Mr Jay Next Door

The idea for this little guy came from the beautiful midnight blue family of jays that lived in the tree next door all summer long.  I miss them.  The photo does not do enough justice to the actual glaze, which is a deep, dusky charcoal with undercurrents of blue.

Mr. Jay
Hand-built slab with hand carved textured details. Commercial glaze fired to Cone 6.
Mr. Jay (Top)

Red Jacket For Winter

Off to the season’s best parties
Hand-built slab pitcher with carved details. Commercial glaze, iron oxide wash, fired to Cone 6.

Like birdsong in winter, I’ve been too busy sheltering from the cold to throttle about much, but oh, I’ve been busy in the studio making pitchers, and ceramic jewelry (a post on that coming later this week – I have a case made for a Wearble Art show at the Orcas Center, opening this Sat, Dec 1).  My newest bird friends will attest to that.  Enjoy the next couple of posts.  These birds are all very versatile 5-inch tall pitchers that fit snugly in the hand for pouring.  Use for milk, olive and nut oils, dressings on your table, or for bath salts, soap or shampoo holders.  Food safe glazes and textured wings provide a firm grip.

Red Jacket back detail

Past Life Of A Pendant

When I design something, I do think about how it can be used, but this little piece surprised me.  Can you tell what this pendant was originally designed for?

Anvil Blue on waxed cords

Not so successful in its original purpose, I strung it on three waxed cords on a whim, the night before a sale, and sold four of these the next day. Something about the shape, the way it sits on the neckline or where it leads the eye, flatters the wearer.  Dare I say sexy?   Someone said it had a retro reference, well, an added bonus.   It looked good with the bare shoulder styles in tropical Singapore.  I left it at that.

Anvil Blue on Wool

On Orcas, where the pacific Northwest summer breeze is more unpredictable, I strung the last pendant in this style on a necklace that I had made using curly knitting wool that I had woven like a ‘friendship band’ in some sections, and it changed the look of the pendant immediately.  It can be worn lower on the front, over turtlenecks and sweaters, almost like a long, loose scarf, warm and fuzzy around the neck.
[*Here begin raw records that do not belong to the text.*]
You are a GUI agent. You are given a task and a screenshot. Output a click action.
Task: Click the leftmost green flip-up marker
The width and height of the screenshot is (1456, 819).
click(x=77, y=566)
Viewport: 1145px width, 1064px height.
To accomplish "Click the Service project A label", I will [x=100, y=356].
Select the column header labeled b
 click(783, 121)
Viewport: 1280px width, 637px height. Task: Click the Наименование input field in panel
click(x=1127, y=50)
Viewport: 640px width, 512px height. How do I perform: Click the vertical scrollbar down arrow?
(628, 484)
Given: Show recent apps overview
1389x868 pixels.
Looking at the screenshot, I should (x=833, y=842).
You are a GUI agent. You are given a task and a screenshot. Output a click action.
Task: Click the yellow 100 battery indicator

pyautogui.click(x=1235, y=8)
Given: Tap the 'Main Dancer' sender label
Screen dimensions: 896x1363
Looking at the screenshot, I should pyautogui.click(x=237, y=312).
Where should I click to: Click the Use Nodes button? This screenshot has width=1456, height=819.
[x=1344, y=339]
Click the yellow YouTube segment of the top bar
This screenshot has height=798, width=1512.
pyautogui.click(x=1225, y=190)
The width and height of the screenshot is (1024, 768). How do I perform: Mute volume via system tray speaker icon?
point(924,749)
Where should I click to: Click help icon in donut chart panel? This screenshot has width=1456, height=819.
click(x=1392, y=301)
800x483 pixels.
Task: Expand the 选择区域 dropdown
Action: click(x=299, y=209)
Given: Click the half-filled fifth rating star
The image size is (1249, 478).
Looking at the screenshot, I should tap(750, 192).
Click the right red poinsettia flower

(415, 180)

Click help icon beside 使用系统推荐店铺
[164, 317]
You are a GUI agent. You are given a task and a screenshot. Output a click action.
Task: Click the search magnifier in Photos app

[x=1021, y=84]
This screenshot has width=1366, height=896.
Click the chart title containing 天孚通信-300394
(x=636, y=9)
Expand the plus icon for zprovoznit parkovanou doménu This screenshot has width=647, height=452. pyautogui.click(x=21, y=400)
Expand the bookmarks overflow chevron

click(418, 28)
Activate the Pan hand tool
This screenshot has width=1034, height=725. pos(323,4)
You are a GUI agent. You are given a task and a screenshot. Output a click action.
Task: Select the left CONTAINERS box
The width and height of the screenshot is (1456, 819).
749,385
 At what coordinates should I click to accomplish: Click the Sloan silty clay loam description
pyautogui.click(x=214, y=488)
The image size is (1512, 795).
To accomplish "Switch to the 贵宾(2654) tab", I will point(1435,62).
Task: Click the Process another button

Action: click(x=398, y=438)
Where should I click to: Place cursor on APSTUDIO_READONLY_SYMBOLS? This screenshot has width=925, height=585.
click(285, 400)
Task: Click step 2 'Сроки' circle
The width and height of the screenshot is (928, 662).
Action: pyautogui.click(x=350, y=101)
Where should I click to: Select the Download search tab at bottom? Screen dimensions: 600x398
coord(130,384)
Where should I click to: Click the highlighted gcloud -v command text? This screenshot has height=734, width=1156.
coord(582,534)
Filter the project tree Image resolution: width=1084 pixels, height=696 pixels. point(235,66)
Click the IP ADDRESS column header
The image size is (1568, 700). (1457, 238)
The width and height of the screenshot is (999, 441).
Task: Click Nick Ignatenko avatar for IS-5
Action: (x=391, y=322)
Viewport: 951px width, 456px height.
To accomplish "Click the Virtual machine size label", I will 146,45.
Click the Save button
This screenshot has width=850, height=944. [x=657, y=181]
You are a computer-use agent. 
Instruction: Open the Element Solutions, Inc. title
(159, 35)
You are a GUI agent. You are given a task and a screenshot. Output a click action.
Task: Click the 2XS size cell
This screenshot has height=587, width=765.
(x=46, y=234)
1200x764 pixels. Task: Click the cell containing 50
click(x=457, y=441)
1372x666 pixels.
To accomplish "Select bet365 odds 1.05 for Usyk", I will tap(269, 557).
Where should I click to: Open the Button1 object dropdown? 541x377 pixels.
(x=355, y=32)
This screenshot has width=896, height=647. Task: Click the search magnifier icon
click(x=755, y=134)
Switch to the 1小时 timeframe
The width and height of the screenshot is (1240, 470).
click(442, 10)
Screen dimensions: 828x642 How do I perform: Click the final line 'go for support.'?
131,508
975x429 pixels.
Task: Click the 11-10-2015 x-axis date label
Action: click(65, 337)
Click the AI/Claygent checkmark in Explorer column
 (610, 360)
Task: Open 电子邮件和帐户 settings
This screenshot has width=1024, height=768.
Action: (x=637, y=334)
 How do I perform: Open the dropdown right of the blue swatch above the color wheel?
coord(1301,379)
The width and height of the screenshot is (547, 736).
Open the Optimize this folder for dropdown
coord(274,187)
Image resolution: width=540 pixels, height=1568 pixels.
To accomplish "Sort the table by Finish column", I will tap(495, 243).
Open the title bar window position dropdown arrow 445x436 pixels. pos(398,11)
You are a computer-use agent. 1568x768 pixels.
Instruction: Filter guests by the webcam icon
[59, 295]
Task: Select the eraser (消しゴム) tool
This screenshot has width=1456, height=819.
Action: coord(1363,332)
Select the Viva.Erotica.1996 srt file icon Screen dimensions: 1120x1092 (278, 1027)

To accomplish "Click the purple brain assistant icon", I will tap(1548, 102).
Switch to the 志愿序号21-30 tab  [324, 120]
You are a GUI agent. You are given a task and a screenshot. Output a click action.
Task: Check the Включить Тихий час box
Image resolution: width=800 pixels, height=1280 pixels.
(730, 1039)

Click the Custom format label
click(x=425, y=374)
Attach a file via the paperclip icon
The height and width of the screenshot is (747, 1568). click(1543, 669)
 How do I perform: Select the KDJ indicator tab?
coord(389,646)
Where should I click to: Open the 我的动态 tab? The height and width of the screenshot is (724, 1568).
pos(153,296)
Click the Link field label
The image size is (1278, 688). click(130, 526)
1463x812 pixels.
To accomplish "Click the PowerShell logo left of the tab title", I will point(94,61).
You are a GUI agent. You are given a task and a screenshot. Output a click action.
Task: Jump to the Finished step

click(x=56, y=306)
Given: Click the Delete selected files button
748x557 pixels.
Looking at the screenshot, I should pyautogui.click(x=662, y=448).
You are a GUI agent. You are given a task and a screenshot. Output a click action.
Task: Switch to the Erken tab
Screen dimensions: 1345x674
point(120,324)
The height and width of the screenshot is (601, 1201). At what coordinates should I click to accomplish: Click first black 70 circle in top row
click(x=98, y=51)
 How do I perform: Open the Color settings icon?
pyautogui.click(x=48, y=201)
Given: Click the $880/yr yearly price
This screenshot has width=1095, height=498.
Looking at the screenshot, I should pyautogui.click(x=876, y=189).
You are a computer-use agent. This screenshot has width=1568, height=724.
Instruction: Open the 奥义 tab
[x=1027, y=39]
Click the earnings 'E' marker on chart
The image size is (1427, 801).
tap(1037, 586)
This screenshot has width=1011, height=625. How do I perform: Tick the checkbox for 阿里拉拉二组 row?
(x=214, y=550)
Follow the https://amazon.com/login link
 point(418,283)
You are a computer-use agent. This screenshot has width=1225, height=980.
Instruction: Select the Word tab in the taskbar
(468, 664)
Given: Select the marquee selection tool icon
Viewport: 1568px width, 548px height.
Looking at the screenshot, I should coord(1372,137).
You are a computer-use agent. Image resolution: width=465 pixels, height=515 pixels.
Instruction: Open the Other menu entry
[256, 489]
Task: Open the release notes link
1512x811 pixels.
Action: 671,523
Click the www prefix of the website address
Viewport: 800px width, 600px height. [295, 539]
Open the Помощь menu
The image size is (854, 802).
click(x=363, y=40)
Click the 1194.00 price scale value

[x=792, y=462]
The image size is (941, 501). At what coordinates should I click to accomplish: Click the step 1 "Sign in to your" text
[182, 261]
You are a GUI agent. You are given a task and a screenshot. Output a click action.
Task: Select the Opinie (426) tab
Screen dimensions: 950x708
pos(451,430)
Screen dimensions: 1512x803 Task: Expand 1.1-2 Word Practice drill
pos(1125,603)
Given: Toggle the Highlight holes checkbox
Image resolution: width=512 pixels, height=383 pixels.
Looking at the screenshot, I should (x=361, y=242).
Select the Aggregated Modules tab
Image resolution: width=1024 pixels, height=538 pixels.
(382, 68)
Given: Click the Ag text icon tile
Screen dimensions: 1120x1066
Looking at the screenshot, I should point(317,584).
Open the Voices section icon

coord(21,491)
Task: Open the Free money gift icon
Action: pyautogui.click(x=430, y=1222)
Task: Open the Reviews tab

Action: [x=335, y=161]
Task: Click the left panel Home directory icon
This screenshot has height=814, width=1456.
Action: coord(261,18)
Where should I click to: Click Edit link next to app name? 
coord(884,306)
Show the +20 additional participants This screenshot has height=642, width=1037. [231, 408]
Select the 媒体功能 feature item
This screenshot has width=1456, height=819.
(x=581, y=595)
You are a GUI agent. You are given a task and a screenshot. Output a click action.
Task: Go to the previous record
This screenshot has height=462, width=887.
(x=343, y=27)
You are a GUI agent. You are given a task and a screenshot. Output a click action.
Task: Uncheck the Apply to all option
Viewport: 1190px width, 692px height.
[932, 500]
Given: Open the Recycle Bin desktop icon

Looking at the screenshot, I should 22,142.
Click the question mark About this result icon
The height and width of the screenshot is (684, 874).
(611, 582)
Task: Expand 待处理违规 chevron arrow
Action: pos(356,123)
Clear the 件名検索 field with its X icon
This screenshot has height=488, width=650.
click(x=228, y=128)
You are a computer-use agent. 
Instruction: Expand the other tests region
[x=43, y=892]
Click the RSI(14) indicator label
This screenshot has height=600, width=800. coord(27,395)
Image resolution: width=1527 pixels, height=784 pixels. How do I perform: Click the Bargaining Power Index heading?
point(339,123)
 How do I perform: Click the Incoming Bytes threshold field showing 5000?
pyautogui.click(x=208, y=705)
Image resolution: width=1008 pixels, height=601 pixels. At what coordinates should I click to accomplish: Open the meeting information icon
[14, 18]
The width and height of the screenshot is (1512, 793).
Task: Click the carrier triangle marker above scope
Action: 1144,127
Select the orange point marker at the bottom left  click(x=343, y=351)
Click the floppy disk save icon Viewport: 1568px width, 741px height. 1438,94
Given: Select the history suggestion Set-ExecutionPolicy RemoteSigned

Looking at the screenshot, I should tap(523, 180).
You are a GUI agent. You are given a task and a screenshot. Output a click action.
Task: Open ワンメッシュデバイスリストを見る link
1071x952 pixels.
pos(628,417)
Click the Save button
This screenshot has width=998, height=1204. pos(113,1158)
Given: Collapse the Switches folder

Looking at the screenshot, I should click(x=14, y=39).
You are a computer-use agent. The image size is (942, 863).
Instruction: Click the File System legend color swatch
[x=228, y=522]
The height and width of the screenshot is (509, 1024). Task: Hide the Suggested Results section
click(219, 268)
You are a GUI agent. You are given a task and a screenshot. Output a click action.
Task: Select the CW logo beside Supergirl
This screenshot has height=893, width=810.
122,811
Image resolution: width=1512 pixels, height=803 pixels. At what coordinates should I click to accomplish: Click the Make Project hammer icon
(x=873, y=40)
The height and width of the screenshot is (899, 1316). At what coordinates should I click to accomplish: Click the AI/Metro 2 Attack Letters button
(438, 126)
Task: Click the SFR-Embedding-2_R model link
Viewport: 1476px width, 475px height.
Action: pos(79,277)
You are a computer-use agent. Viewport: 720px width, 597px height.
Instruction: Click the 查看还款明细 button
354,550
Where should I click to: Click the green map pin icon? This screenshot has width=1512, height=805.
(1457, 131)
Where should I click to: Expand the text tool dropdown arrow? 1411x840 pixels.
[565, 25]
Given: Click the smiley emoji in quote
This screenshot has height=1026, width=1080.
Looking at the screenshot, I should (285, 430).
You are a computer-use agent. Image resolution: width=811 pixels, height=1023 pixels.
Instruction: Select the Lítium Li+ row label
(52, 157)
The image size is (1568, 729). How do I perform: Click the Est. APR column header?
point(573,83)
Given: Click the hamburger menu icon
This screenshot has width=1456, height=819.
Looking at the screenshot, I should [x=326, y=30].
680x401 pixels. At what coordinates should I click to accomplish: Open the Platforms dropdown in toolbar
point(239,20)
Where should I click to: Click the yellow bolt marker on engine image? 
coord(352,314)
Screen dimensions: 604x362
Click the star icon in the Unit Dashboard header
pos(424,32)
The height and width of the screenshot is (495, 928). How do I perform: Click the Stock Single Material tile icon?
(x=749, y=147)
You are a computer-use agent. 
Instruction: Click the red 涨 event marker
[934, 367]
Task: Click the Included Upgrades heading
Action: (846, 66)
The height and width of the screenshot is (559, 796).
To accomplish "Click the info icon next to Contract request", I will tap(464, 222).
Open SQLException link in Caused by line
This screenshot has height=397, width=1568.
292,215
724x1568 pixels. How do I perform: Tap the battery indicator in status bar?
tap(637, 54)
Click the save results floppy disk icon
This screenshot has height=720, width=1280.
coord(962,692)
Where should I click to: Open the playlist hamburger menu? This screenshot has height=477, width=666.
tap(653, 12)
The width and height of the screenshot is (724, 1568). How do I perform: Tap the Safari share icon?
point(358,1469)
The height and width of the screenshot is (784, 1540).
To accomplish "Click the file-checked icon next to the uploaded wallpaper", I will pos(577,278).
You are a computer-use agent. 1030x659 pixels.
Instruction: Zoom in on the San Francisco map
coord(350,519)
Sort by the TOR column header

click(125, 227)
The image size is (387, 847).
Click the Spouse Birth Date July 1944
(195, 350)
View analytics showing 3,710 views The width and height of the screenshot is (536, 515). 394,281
Neat.  Now I have a versatile accessory that adapts to the seasons.  It would be fun to wrap around the waist as a belt buckle too.   To think it started life as a napkin ring.

I once was a napkin ring

 

Adrift on a dish

Driftwood plates

A dish for sushi anyone? Oysters? Chocolate? Chocolate truffles.  This set of three started off as an idea for one large, long platter, made by laying and pressing together  flattened coils of toasted clay with flattened coils of white.  I wanted to test the need to blend the two clays.

Driftwood on Eastsound beach
Driftwood on Eastsound beach

The surface texture was meant to conjour up an image of sun-bleached driftwood washed asore and stacked high on the sand bank.  The holes add a textural element suggesting porousity and inherent decay, or as if it were being eaten from the inside by some insect.   By serendipity, someone knocked the shelf where it sat after bisque firing – and there must have been a fault line because of the minimal blending – but it fell into three separate parts of one long dish and two smaller ones.  I sanded it out, applied oxide over the surface, burnished it off and glazed it one colour. Fired. Voila!




Coiling and toiling

Coiling is an handbuilding technique that has been used for centuries to build very strong, hardy functional ware. Here I was playing with flattened coils.  Basically, I rolled the clay into long ropes and flattened each rope into a ribbon of clay with a rolling pin.  I had to be consistent in rolling out the width of each strip so that whenever I joined the coils to build the shape I wanted, I could seamlessly blend the joints.  The effect I wanted was to make the vase look like it was coiled from one looong flat ribbon of clay.  Do you see the little lip near the neck of the vase?  I designed that so that this piece can also be used as a carafe.